Required work
Would you reproduce exactly, and only, the lines starting at the one with "The height and width of the screenshot is (541, 1568)." and ending at the last line of the data, with both included? Leave the pictures out.

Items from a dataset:
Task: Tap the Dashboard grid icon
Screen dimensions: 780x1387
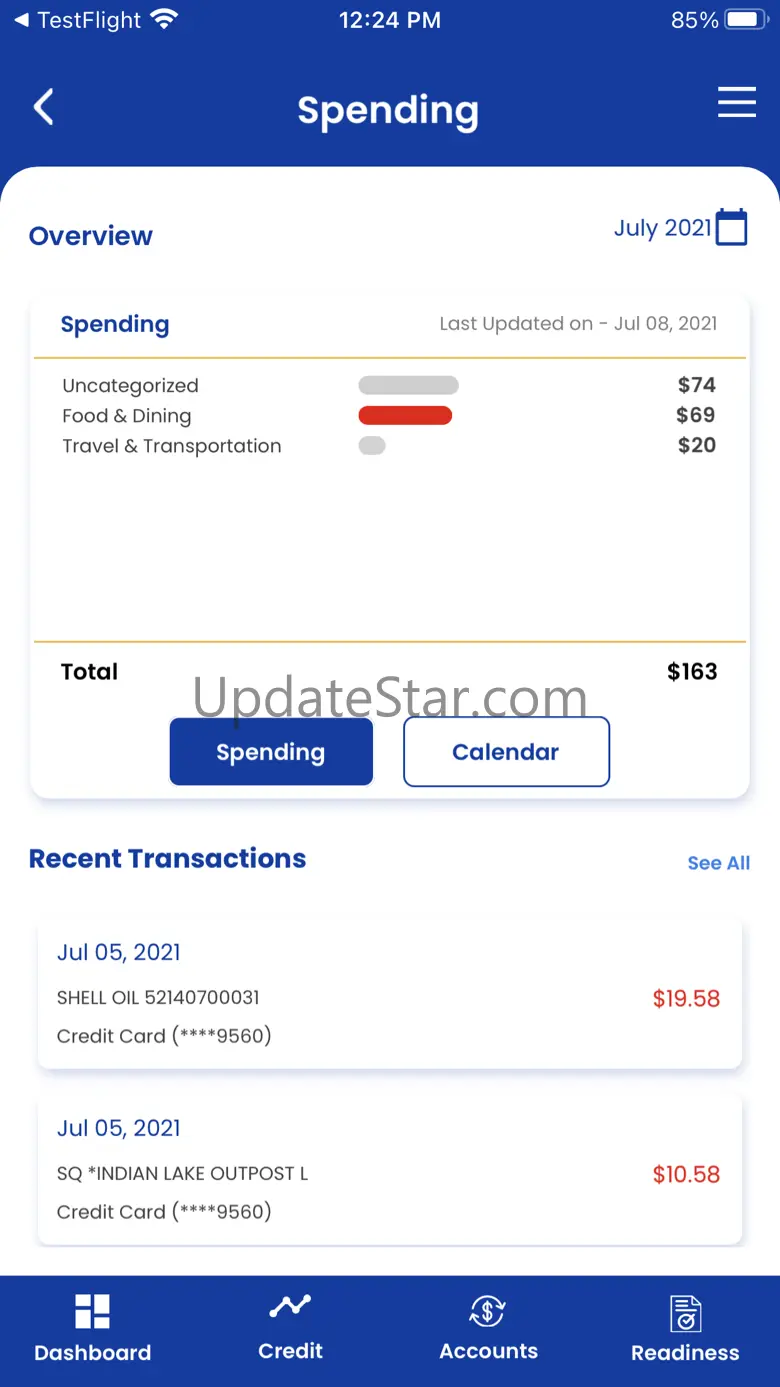Action: pos(92,1311)
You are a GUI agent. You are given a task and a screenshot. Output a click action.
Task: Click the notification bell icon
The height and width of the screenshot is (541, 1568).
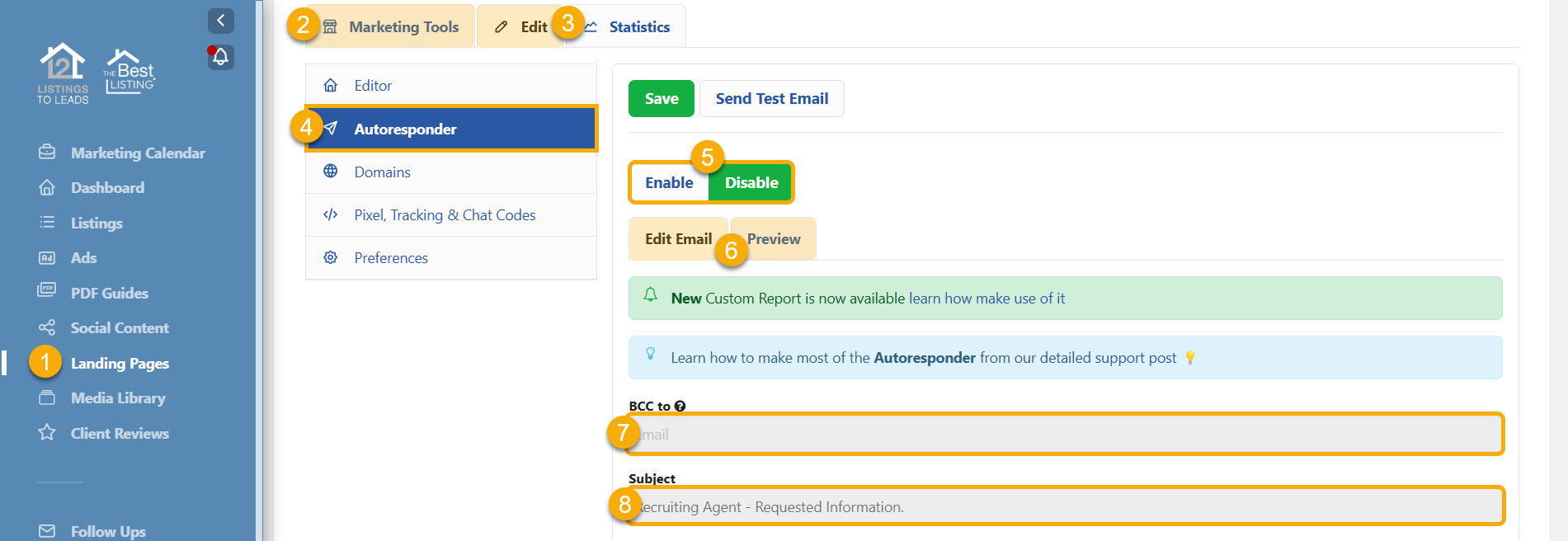pyautogui.click(x=220, y=57)
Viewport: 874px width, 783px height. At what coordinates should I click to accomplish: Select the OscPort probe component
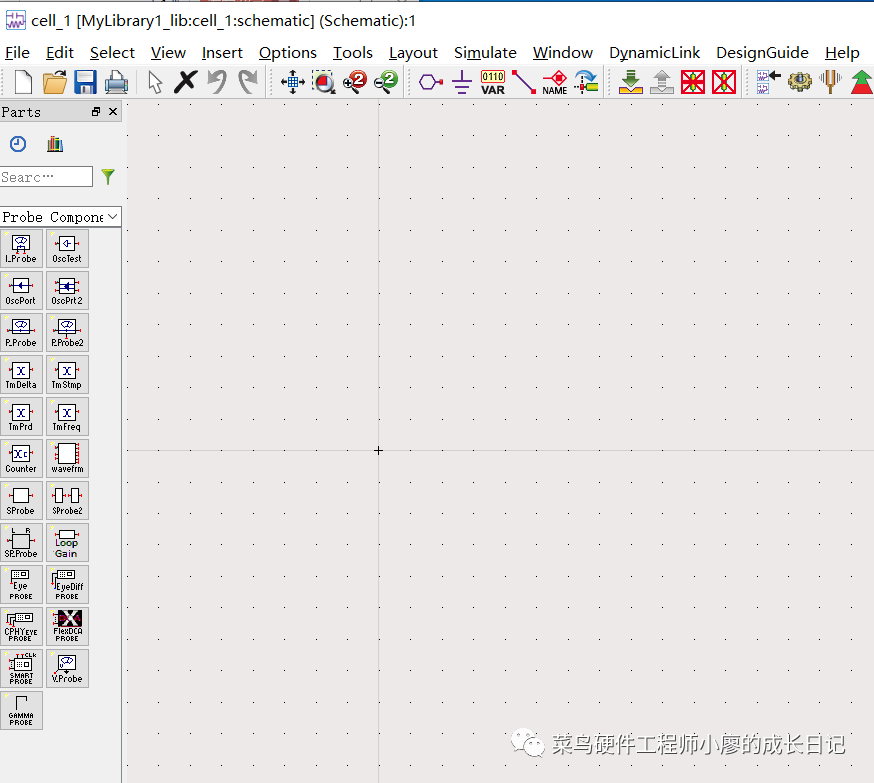point(21,290)
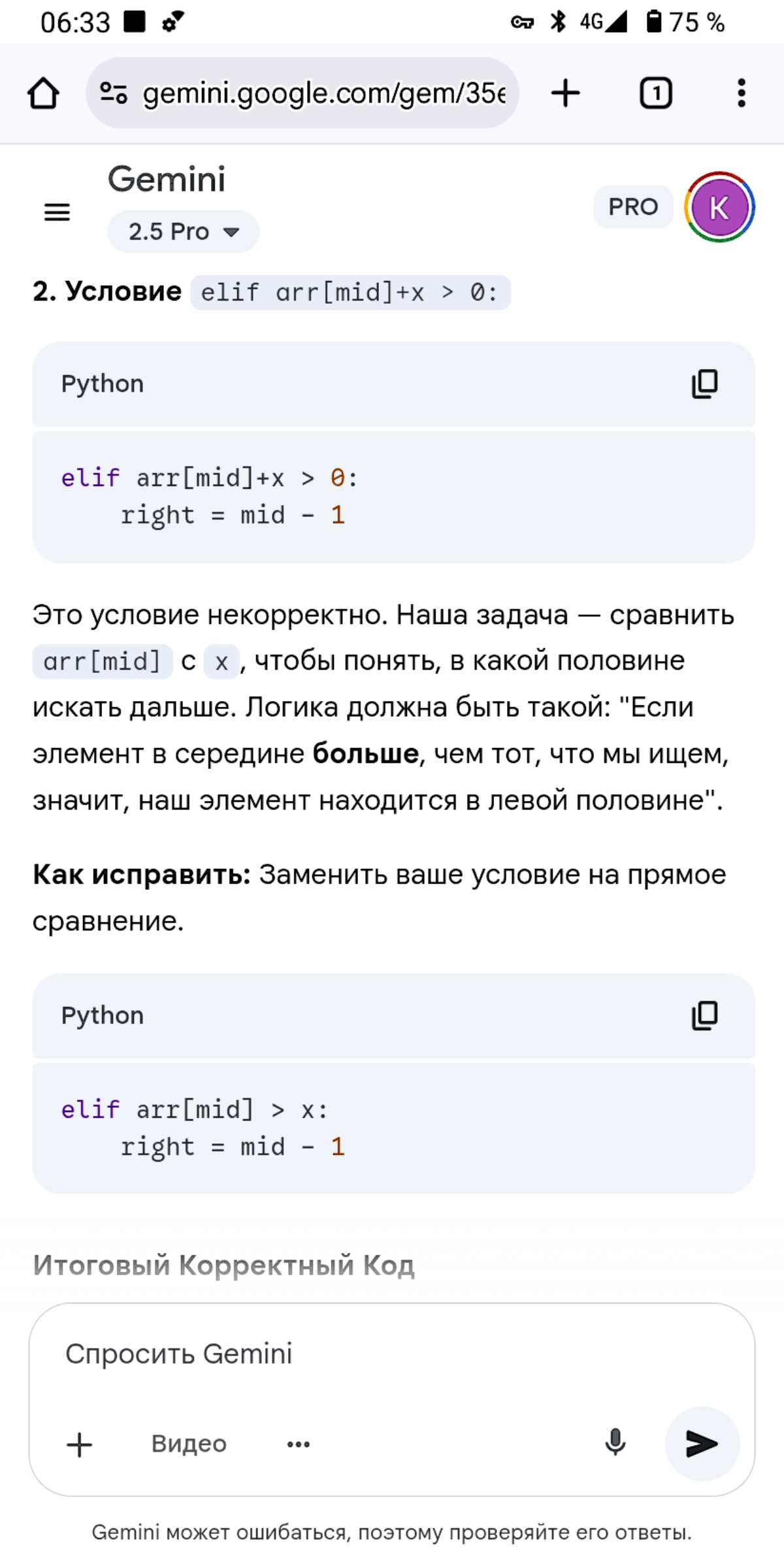Select the Видео tool button
The height and width of the screenshot is (1568, 784).
pyautogui.click(x=189, y=1443)
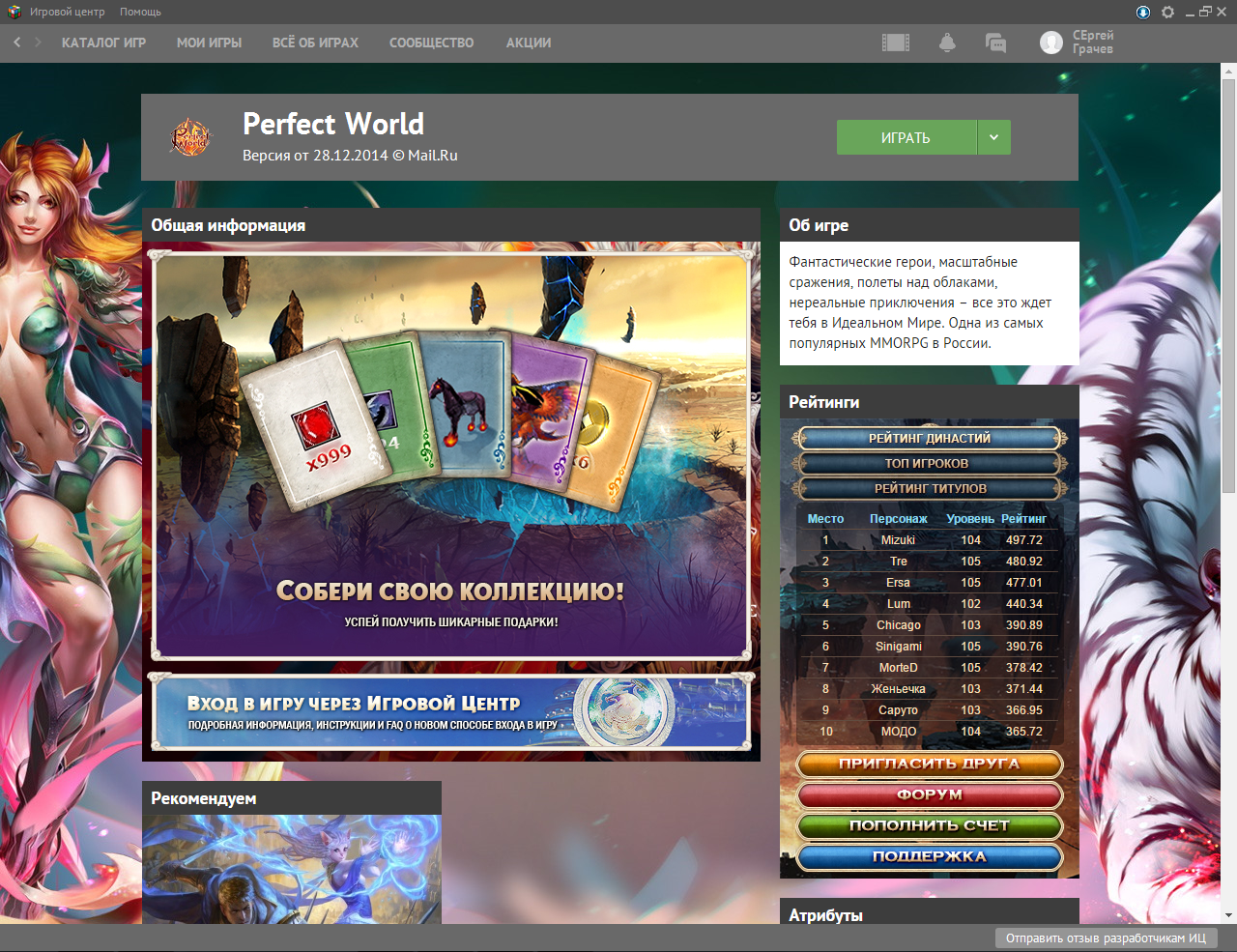The height and width of the screenshot is (952, 1237).
Task: Open the card collection promo banner
Action: pyautogui.click(x=451, y=454)
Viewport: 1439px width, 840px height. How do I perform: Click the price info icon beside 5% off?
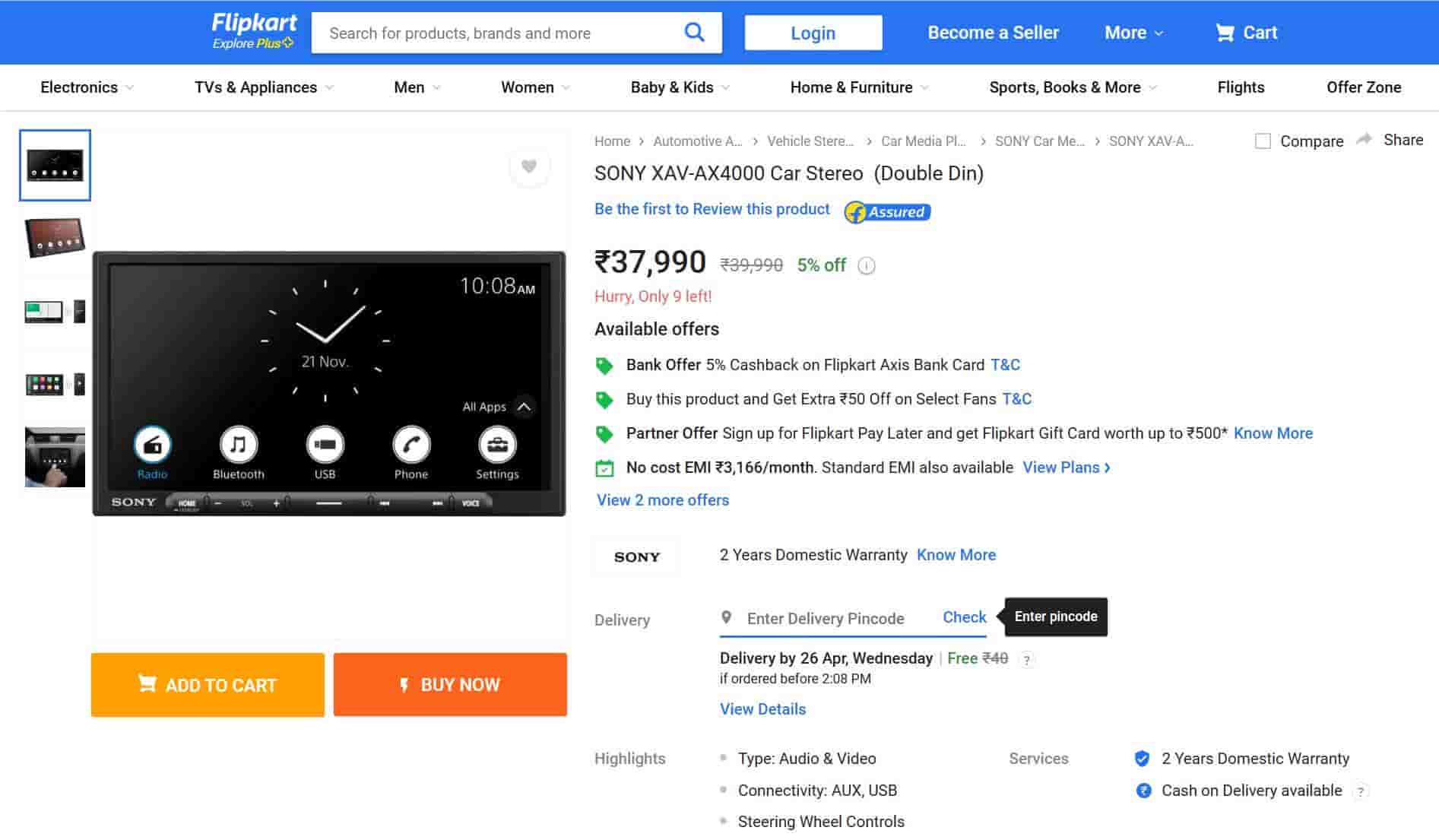[866, 265]
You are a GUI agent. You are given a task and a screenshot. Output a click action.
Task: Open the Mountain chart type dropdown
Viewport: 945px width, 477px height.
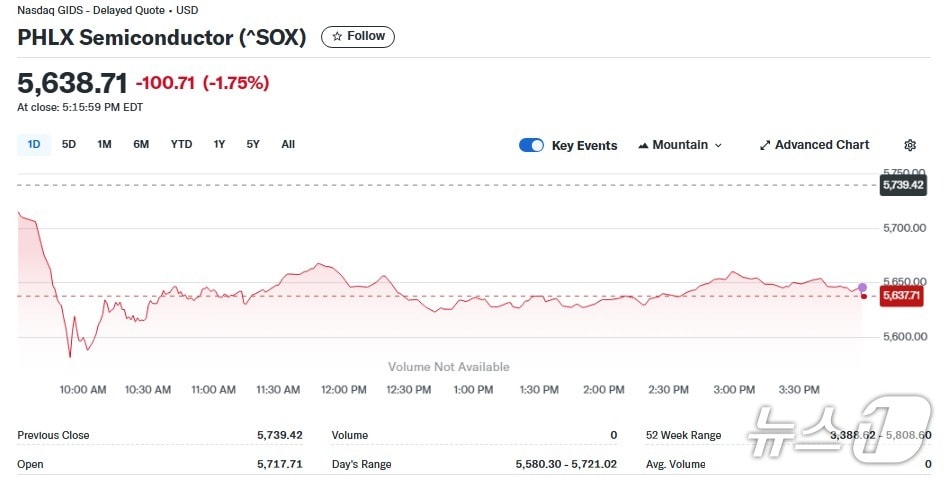point(679,145)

Your response
The height and width of the screenshot is (541, 1568).
pyautogui.click(x=220, y=57)
Viewport: 874px width, 783px height. At what coordinates should I click to accomplish: Select the OscPort probe component
point(21,290)
Select the Видео tool button
The height and width of the screenshot is (1568, 784).
pyautogui.click(x=189, y=1443)
The height and width of the screenshot is (952, 1237).
Task: Open the card collection promo banner
Action: pyautogui.click(x=451, y=454)
Viewport: 1439px width, 840px height. How do I perform: Click the price info icon beside 5% off?
[866, 265]
You are a GUI agent. You are given a task and a screenshot. Output a click action.
Task: Open the Mountain chart type dropdown
Viewport: 945px width, 477px height.
point(679,145)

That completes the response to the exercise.